Example 5: Shor's Algorithm

Purpose

This notebook uses TinyQsim to demonstrate the principle of Shor's Algorithm for integer factorisation. It makes use of the Quantum Fourier Transform (QFT) and Quantum Phase Estimation (QPE) algorithms that were explored in previous examples, so it would be useful to become familiar with those examples first.

Introduction

Factoring large composite numbers is an interesting mathematical problem in its own right, but it is has particular practical implications for the widely-used RSA encryption system. RSA relies for its security on the fact that it is easy to multiply two large prime numbers but very difficult to find the factors if you are just given their product.

In 1994, Peter Shor published a quantum algorithm, now known as Shor's algorithm, that can theoretically factor large composite numbers exponentially faster than a classical computer. Daniel Simon had previously shown the possibility of exponential speedup on a contrived problem, but Shor's algorithm was the first to offer the promise of exponential speedup on a real-world problem. To have any practical advantage over classical factoring methods, Shor's algorithm would need to be run on a quantum computer with thousands of logical (error free) qubits, which is still some way in the future.

Shor's algorithm is a hybrid algorithm that combines both classical and quantum computation.

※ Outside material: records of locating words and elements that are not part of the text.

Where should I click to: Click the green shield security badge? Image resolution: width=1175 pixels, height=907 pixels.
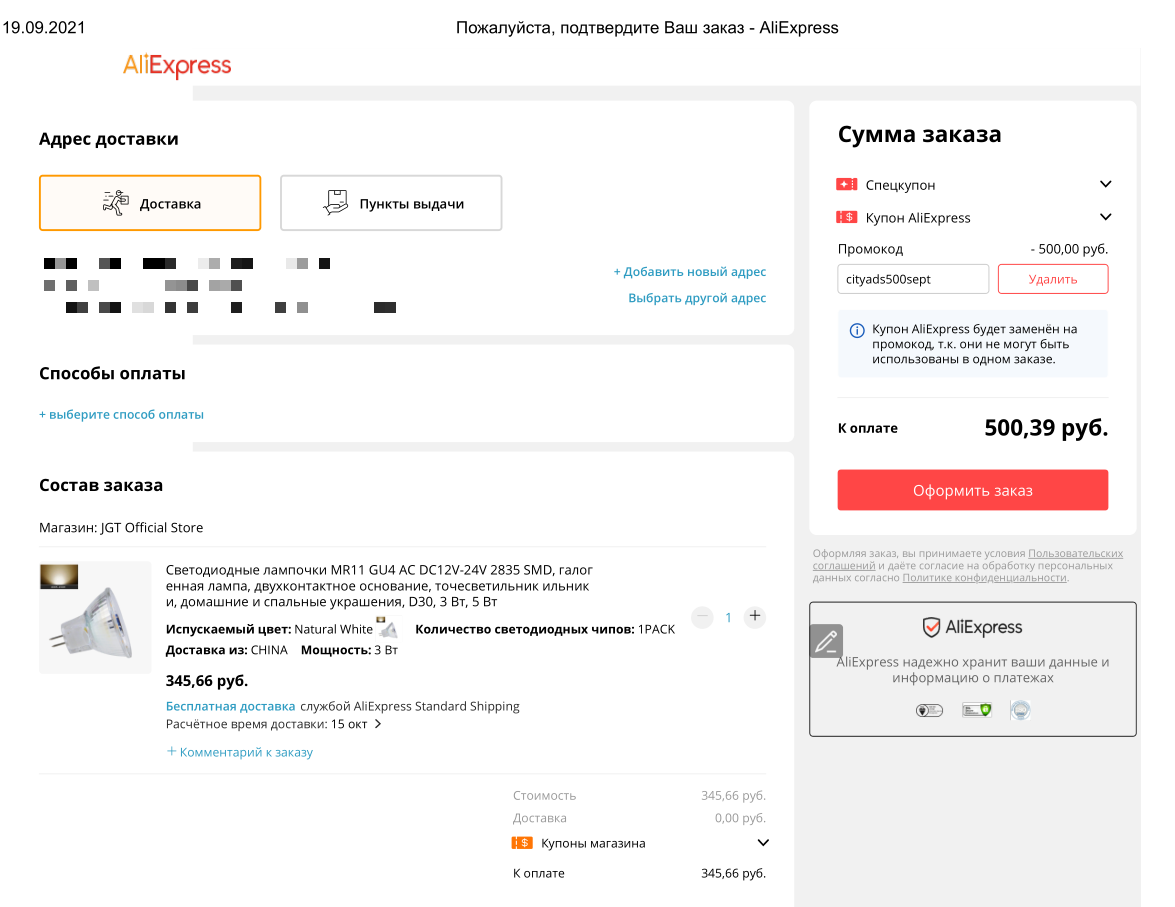click(x=976, y=710)
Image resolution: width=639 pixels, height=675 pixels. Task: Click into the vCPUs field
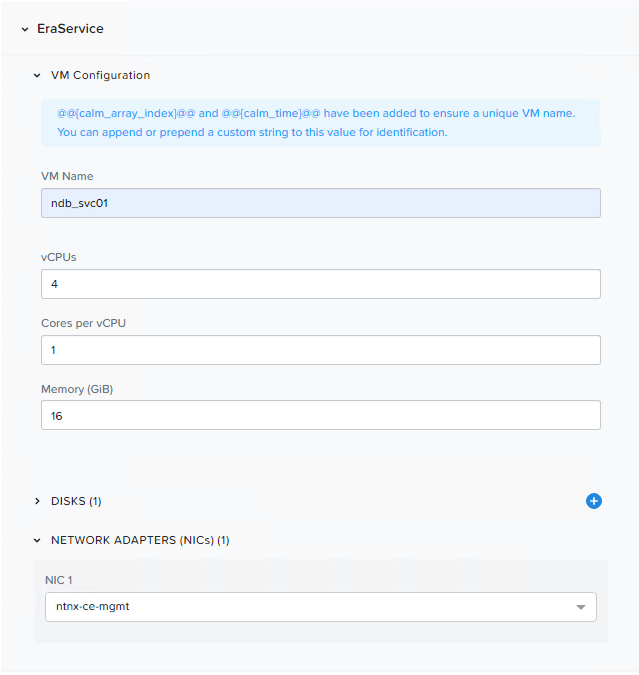click(x=320, y=284)
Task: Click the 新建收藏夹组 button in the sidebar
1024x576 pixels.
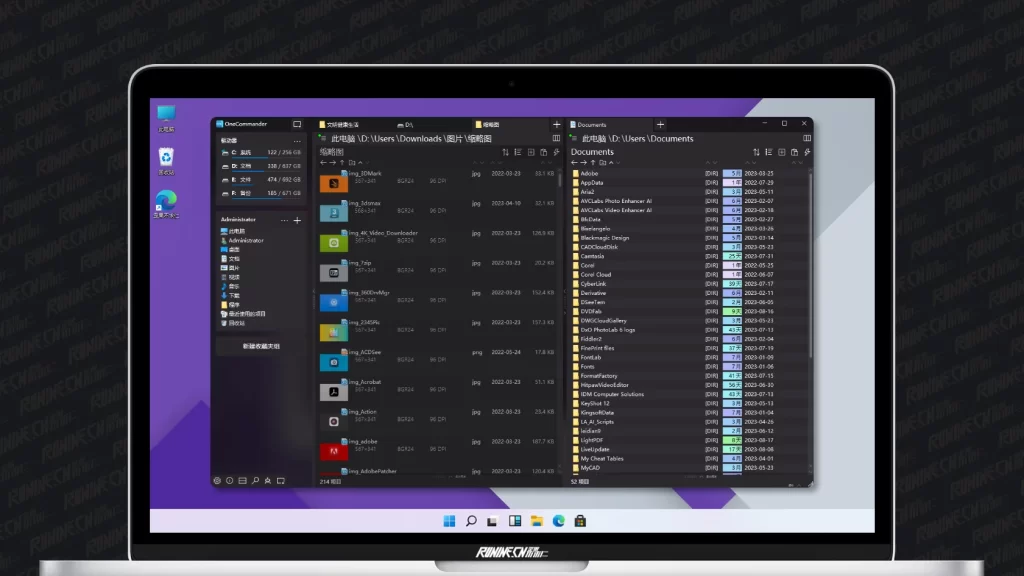Action: click(x=261, y=346)
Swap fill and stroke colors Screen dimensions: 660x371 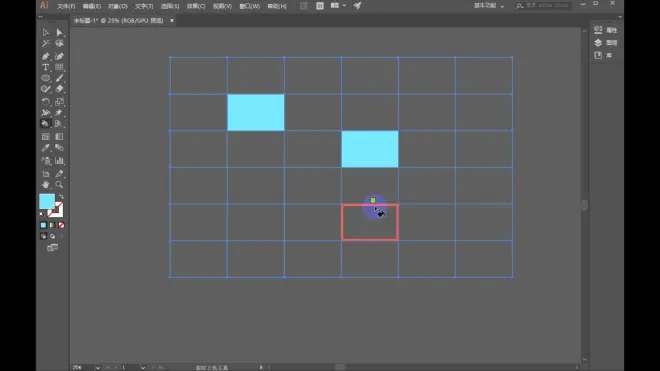coord(61,197)
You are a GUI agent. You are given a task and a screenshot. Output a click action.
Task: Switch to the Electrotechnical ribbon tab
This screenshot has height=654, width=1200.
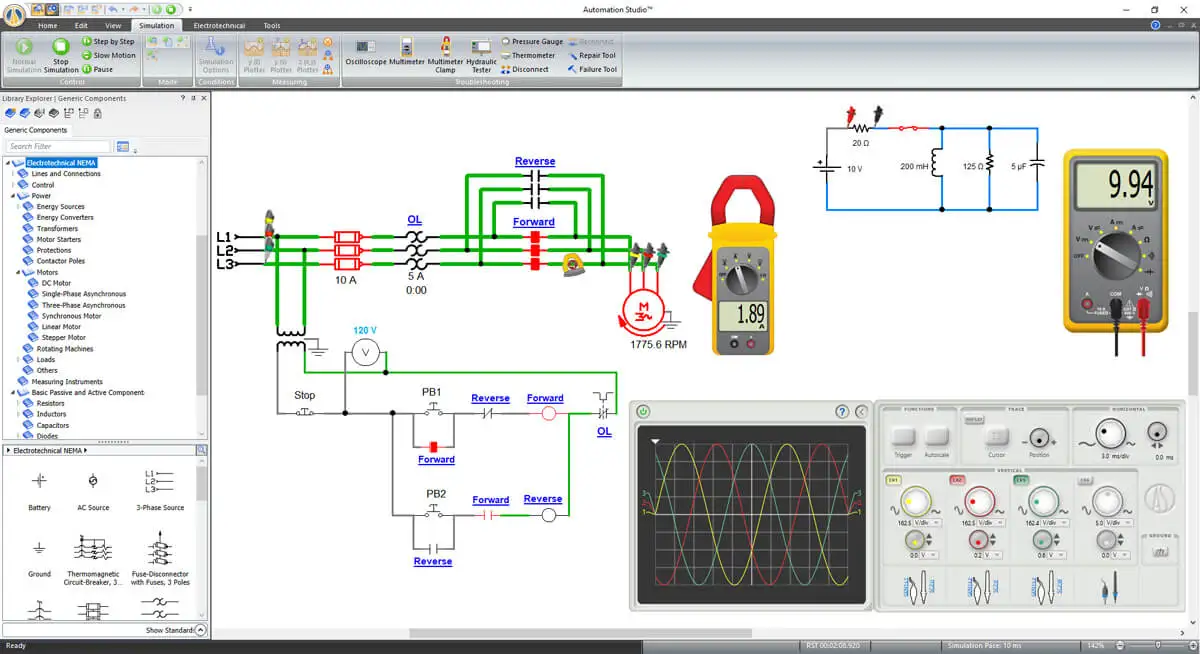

The top-level routine is classical and calls a quantum order-finding subroutine that runs on a quantum computer.

We will start by looking at how the factoring process works and initially demonstrate it using a classical implementation of the order-finding part. We will then implement a simulation of quantum order-finding using TinyQsim and demonstate the factorisation of some small composite numbers using the quantum algorithm.

Imports and Definitions

The example will make use of the following Python imports and definitions. These include the Quantum Fourier Transform (QFT) and Quantum Phase Estimation (QPE) code from previous example notebooks.

import random
from fractions import Fraction
from functools import partial
from math import gcd, log2, ceil

import numpy as np

from examples_lib import create_qpe_circuit, continued_fraction, convergents
from tinyqsim.utils import bits_to_int
MAX_TRIES = 10  # Give up after 10 attempts
def format_bits(bitlist, nbits=0):
    """Format a list of bits (0 or 1) as a string, optionally padded with zeros to nbits.
    Example: format_bits([0,1,0,1],6) -> '000101'
    """
    return ''.join([str(i) for i in bitlist]).zfill(nbits)

The Top-Level Algorithm

The algorithm is based on number theory and makes use of modular arithmetic as well as Euclid's algorithm for efficiently finding the Greatest Common Divisor (GCD) of two integers.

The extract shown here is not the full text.